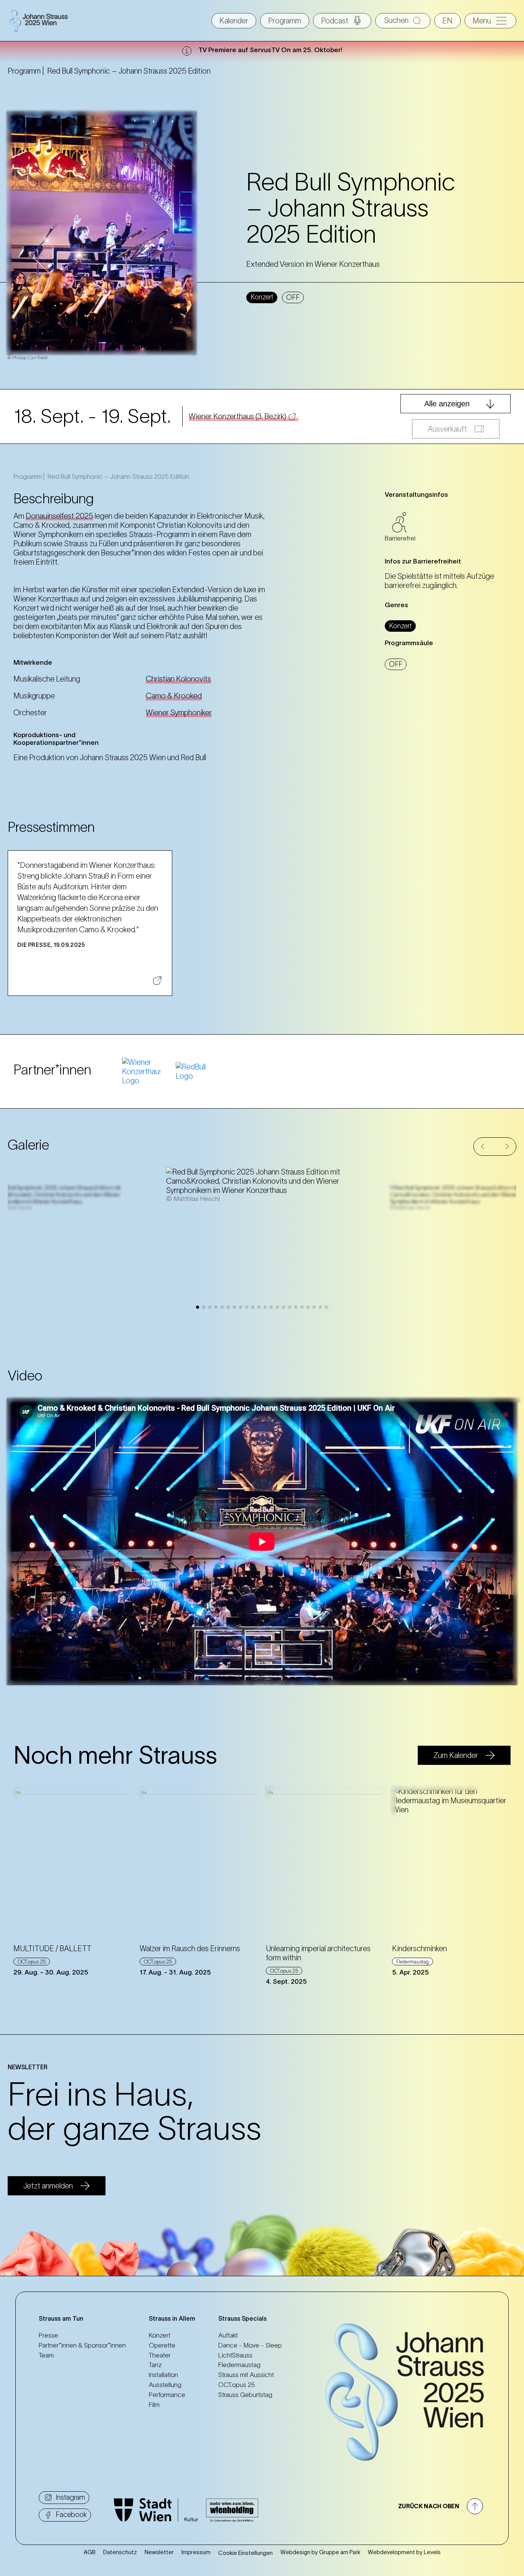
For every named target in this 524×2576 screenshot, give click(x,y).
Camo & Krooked (174, 696)
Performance (167, 2394)
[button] (483, 1146)
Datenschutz (120, 2552)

_ _ _ _ _ _ _

# [Your task]
When you copy the data above, keep each line exact and omit the pictures.

# [Response for this exercise]
For every named target in this 524×2576 screenshot, give click(x,y).
Camo & Krooked (174, 696)
Performance (167, 2394)
[button] (483, 1146)
Datenschutz (120, 2552)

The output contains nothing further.